He
is possibly a con man or a holy fool. Either way, the Stranger has a rather
torturous relationship with reality. Nobody remembers him, yet he quickly finds
himself enmeshed in the town’s Twin Peaks-ish
intrigues. It will be a decidedly strange civic celebration when the Stranger
teaches the town to dance the “Salto” in Tadeusz Konwicki’s Jump, which screens with newly
translated subtitles and a restored print as a handpicked selection of Martin Scorsese Presents: Masterpieces of Polish Cinema, hosted by the Film Society of Lincoln Center.
Presumably,
the man who might be named Kowalski or possibly Malinowski, has a good reasons
for jumping off a speeding train. Barging in on his unsuspecting host, he
claims to have known the older man when he lived in town way back when. The
hospitable chap does not remember the Stranger, but he assumes this is due to
the lingering effects of his wartime post-traumatic stress disorder. However,
the Stranger’s paranoid ravings suggest his mental state is far more
questionable than his host’s.

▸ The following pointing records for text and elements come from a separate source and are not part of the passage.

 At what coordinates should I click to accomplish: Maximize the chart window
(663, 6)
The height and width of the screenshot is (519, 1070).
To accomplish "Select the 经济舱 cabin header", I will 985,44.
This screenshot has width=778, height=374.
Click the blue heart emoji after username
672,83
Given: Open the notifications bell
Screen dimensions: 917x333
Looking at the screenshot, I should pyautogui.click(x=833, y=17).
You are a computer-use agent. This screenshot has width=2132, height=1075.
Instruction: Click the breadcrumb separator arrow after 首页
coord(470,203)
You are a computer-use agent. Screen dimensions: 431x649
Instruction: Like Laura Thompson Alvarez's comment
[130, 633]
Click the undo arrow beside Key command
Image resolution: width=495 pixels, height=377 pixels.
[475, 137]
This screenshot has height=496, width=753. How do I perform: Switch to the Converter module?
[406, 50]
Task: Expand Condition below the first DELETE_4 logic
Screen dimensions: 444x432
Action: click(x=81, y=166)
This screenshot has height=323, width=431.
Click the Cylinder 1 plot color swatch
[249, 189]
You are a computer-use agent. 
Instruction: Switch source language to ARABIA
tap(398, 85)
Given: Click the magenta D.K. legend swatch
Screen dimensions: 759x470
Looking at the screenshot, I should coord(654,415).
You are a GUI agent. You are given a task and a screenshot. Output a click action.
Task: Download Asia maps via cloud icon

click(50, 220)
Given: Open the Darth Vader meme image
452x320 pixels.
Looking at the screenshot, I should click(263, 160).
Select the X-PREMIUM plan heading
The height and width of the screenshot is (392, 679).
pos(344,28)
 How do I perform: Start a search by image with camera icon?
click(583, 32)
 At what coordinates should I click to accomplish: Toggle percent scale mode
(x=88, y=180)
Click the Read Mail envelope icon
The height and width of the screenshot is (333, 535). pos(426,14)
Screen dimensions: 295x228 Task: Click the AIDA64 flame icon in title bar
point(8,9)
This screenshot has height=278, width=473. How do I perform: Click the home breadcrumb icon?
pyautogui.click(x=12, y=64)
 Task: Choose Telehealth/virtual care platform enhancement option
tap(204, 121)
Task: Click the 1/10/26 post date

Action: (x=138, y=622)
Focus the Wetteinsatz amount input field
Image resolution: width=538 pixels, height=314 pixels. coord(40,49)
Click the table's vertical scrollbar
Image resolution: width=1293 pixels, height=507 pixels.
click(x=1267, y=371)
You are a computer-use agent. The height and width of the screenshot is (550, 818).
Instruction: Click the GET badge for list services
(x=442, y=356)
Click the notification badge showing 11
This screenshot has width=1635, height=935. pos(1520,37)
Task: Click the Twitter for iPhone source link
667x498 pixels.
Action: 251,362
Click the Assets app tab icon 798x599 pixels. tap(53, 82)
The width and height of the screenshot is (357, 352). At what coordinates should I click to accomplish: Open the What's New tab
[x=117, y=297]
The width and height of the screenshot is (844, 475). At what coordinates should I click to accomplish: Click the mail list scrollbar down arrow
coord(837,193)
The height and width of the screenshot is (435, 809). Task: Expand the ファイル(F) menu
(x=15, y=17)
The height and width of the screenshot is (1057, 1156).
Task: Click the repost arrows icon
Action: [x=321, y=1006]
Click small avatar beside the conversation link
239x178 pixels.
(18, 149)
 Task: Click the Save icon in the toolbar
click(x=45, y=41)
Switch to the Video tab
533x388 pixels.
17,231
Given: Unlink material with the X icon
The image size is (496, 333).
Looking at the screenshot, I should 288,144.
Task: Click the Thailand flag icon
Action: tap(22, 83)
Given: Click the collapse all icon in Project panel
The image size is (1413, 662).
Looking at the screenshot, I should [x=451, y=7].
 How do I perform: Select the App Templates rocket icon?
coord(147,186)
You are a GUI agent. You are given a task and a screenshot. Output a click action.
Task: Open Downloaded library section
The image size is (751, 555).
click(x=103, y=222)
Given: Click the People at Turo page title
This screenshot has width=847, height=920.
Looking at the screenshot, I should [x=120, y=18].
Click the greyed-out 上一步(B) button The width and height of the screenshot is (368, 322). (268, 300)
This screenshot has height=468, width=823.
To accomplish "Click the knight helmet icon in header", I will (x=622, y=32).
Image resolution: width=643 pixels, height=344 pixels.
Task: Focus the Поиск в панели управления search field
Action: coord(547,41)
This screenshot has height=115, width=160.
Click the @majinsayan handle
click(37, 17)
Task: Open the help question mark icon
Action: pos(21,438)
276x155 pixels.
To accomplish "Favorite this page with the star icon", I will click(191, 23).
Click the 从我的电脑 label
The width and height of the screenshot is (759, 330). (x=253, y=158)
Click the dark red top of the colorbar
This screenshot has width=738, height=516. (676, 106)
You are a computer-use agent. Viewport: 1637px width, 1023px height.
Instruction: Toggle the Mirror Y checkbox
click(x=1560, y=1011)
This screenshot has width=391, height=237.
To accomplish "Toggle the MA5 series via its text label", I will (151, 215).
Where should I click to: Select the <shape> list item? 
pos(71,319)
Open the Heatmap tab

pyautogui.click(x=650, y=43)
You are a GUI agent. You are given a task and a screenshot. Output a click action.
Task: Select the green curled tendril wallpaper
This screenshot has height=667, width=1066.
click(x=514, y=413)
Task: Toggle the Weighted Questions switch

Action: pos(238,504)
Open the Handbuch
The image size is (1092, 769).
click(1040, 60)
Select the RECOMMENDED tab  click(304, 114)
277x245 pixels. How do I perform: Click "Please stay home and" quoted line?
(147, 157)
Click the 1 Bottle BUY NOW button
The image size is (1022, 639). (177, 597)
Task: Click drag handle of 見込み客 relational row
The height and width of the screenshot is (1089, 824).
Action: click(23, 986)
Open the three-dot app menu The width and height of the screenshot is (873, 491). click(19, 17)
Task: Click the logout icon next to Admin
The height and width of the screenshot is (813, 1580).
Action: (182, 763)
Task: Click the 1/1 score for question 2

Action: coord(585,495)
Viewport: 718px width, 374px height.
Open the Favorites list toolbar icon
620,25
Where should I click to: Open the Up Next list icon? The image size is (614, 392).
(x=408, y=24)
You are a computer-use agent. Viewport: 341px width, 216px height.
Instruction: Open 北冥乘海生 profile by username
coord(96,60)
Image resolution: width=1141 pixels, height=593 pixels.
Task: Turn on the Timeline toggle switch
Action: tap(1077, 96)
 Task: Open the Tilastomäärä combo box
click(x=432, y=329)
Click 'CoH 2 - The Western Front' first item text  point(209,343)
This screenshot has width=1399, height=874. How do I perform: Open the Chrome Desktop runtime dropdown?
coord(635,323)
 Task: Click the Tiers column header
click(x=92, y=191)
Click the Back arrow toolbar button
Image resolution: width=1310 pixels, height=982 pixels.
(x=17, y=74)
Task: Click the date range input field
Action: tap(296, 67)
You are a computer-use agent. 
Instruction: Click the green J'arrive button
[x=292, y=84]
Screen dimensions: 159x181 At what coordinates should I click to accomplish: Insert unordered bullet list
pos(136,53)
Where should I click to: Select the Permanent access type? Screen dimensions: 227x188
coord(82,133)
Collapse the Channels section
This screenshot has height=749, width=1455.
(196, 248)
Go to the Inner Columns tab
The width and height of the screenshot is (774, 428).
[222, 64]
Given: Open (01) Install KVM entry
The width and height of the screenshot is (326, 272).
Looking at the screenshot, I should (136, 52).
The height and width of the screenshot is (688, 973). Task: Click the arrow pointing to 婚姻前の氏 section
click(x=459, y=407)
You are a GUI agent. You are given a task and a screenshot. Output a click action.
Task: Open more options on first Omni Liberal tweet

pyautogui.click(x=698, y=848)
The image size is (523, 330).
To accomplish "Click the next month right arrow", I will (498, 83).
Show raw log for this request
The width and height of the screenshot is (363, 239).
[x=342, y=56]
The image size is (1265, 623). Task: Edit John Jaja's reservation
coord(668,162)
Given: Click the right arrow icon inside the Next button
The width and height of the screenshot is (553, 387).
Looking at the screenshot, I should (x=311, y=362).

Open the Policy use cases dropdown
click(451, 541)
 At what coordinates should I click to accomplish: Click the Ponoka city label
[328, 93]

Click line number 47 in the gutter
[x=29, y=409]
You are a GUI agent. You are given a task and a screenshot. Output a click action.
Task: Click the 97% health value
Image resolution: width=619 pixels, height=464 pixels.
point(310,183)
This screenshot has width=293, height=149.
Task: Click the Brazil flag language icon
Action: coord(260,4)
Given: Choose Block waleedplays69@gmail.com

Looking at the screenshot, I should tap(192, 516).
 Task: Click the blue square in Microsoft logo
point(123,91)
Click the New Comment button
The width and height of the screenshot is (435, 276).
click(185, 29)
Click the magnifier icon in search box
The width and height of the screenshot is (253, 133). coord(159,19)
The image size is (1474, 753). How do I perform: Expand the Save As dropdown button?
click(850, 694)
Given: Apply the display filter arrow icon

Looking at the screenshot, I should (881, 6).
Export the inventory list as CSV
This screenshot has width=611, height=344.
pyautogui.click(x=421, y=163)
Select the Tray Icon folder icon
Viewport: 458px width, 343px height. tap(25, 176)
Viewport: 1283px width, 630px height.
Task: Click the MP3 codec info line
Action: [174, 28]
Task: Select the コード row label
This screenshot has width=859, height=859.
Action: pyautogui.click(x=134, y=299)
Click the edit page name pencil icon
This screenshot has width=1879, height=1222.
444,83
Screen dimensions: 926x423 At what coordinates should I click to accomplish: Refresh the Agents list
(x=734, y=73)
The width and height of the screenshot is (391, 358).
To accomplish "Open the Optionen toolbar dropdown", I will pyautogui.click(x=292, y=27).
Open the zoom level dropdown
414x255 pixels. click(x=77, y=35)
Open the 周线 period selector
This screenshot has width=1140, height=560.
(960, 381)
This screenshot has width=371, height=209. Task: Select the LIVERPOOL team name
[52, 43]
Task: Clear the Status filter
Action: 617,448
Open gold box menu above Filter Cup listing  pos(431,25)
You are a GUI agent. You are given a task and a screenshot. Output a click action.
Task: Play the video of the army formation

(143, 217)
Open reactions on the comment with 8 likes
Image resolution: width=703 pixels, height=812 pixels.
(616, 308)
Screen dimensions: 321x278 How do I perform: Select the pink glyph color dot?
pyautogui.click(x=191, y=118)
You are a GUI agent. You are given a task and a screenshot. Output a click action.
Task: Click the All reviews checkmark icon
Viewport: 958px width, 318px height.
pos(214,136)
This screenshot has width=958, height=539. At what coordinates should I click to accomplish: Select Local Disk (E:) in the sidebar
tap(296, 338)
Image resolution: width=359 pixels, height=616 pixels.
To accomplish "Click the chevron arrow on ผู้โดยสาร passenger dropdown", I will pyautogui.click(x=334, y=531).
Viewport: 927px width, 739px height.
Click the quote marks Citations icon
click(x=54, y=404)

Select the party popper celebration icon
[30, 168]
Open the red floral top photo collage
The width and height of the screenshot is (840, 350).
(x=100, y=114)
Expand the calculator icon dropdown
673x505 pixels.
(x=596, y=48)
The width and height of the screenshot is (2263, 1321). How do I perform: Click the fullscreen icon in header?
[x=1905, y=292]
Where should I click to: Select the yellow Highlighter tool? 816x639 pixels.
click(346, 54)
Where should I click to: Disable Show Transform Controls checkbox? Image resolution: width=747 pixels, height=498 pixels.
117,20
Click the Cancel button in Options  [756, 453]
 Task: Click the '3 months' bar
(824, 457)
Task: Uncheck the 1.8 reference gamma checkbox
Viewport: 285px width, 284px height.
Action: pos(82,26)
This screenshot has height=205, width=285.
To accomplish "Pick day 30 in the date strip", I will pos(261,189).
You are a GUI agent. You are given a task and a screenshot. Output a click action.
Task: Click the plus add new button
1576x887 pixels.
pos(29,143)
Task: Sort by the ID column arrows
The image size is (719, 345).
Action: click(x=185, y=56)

Nevertheless, he sort of pulls it together when
he is around Helena, his host’s temptress daughter (whom the Stranger makes a
show of mistaking for her mother).
As
he ambles through the town and the plot, the Stranger apparently cures sick
children, freaks out a fortune teller, and underwhelms in his efforts to seduce
Helena. Konwicki will reveal all in the closing minutes, but not before
indulging in sorts of trippy weirdness. Jump
(a.k.a. Salto) is indeed a product of the 1960’s and
Konwicki certainly captures the tenor of the time.
Unfortunately,
Jump also carries some rather
unintentional and uncomfortable irony. In real life, Zbigniew Cybulski (often
dubbed the Polish James Dean) tragically died making a leap from a moving
train, much like the one that opens the film. Konwicki penned some brilliant screenplays
and novels, but his Jump script is
more of an invitation to play than a cohesive narrative. Still, there are bits
and pieces that stick in the soul, particularly the old man who survived the
war despite looking like Blumenfeld, a famous Jewish actor—and might indeed
actually be Blumenfeld, as the Stranger insists.
Regardless
of what fate had in store, Cybulski is perfect as the Stranger, somewhat
resembling Marcello Mastroianni in 8½,
when not raging like a madman at whomever and whatever. The large ensemble is
definitely a hodge-podge, but Wlodzimierz Borunski taps into some deeply sad
places as the man who claims not to be Blumenfeld.